Esto que parece obvio, no lo es para todos. En el programa Intratables –el pasado 31/01/17–, luego de que la Sra. Victoria Villarruel señalase con toda claridad a las organizaciones armadas como ERP y Montoneros como responsables de innumerables crímenes y atentados, Santiago del Moro le da la palabra a una de las panelistas, Liliana Franco, que responde inmediatamente lo siguiente:

“Yo no pertenecí nunca, lo aclaré más de una vez, Santiago, no me siento responsable, porque yo no pertenecí jamás a la conducción armada (…) era una joven de 20-19 años (…) militábamos en distintas agrupaciones. Yo militaba en lo que era la parte no armada, que se conoce como PRT, el Partido Revolucionario de los Trabajadores, pero jamás puse una bomba en ningún lado, jamás empuñé un arma, y lo digo porque sino no estaría acá, o estaría escribiendo quizás un libro si participé, pero objetivamente no fue así. Lo máximo que llegué a hacer, cuando conté lo de las bombas (…) yo quiero aclarar que las molotov que armábamos en un living de una casa era estrictamente porque cuando íbamos a pintar –esas eran mis acciones combativas: pintar mensajes en las paredes–, obviamente si venía la policía la forma era tirarle una bomba para poder correr, pero a los efectos de ahuyentar. Pero yo nunca participé en ninguna acción armada de ningún tipo”[2].

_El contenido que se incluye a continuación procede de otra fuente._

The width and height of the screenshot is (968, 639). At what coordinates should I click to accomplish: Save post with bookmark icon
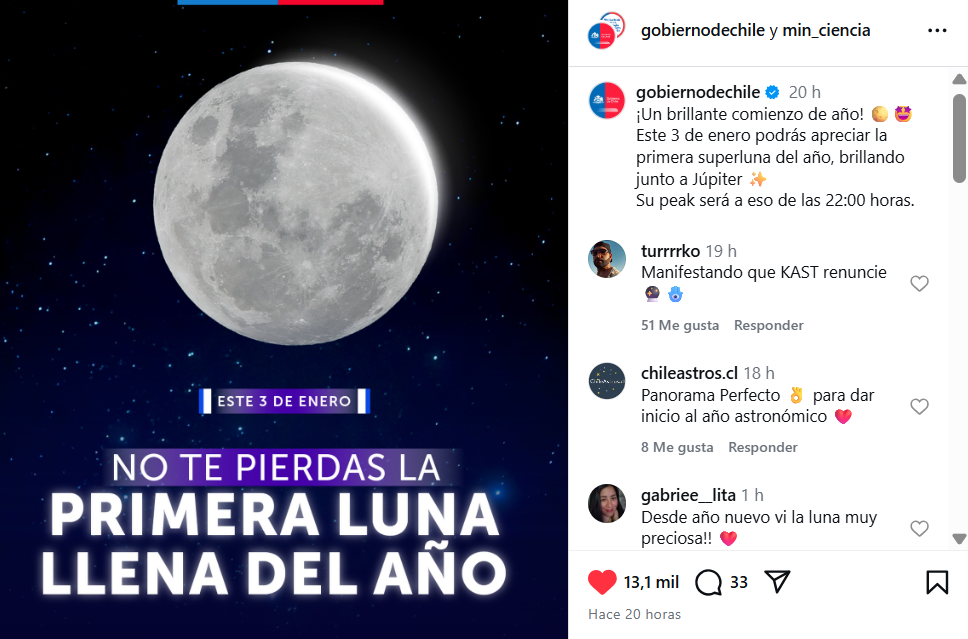[937, 582]
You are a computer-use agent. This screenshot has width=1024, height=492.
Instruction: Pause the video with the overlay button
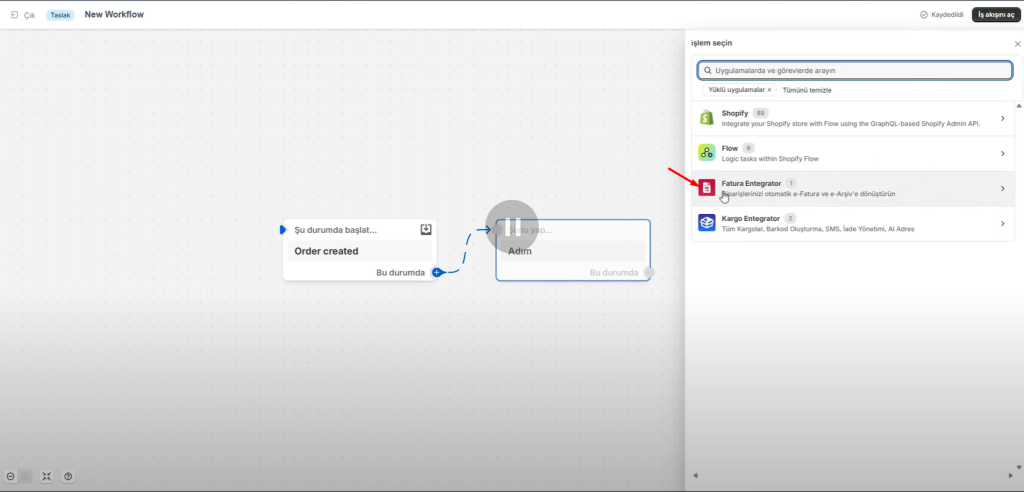512,227
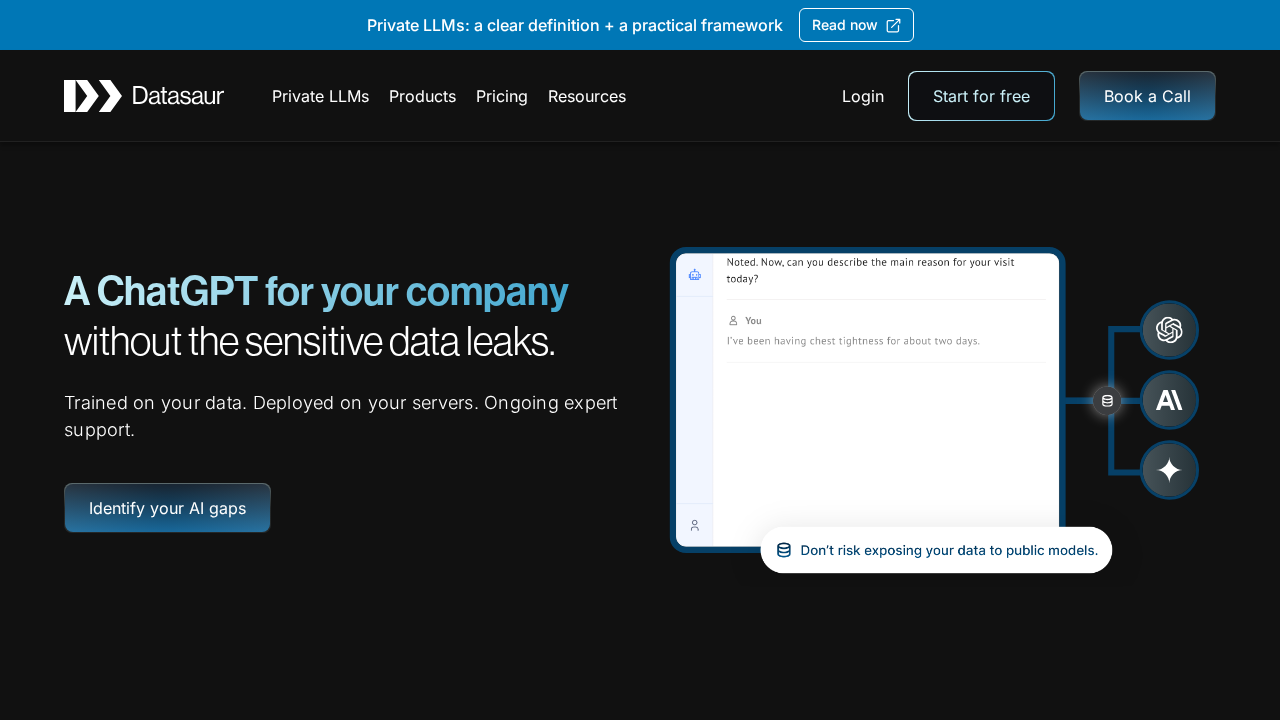The image size is (1280, 720).
Task: Navigate to Private LLMs
Action: click(x=320, y=96)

Señora Franco, Ud. no podía desentenderse de las acciones que llevaba delante el Ejército Revolucionario del Pueblo (ERP) desde el momento en que Santucho, jefe del PRT –partido en el cual Ud. militó–, asume como su jefe máximo del Comité Militar en el año 1968. No puede decir que no participó de ninguna acción armada desde el momento en que reconoce expresamente la utilización de bombas molotov para “ahuyentar” a la policía. No puede hacerse la no involucrada dada su militancia activa en el brazo no armado de una organización armada, por más que su tarea no haya sido poner bombas, sino arrojarlas. ¿Piensa que la molotov no puede matar?
Señora, llame las cosas por su nombre: lo suyo no era “pintar paredes”, lo suyo era gimnasia revolucionaria.
Señora, Ud. es como el que oficia de campana en un robo o un secuestro, se cree inocente –o menos culpable– por no haber disparado la escopeta. ¿Adivine qué? No lo es. 
Señora, Ud. fue parte del terrorismo en la Argentina.




[1] Citado en Márquez, Nicolás. El Vietnam argentino. Buenos Aires, Edición del autor, 2008, pág. 104.